* begin *

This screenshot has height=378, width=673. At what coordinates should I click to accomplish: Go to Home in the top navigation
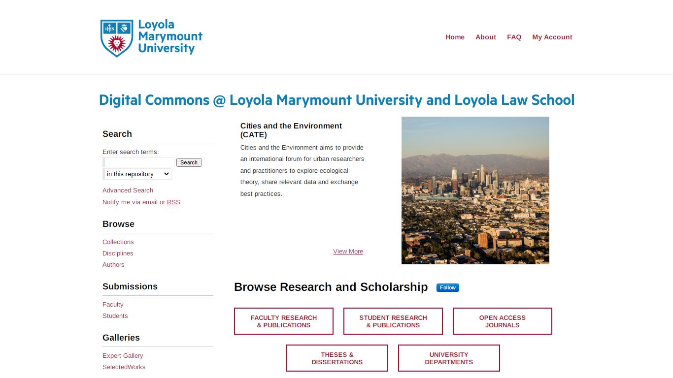pyautogui.click(x=455, y=37)
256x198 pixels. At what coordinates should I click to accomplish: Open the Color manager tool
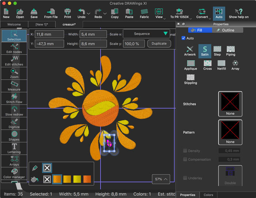[14, 173]
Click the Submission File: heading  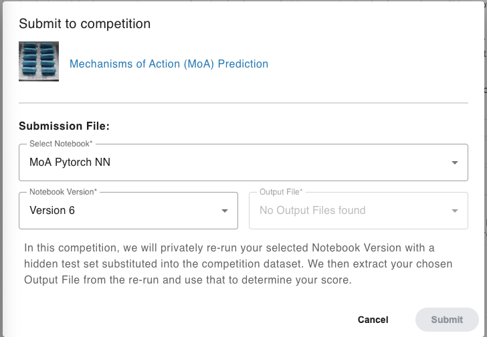point(64,126)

* end *

Gather every line of the records above that contains the word "accomplish", copying each one in full. Case counts.

This screenshot has height=378, width=673. At what coordinates should I click to accomplish: Go to Home in the top navigation
256x198 pixels. At what coordinates should I click to accomplish: Open the Color manager tool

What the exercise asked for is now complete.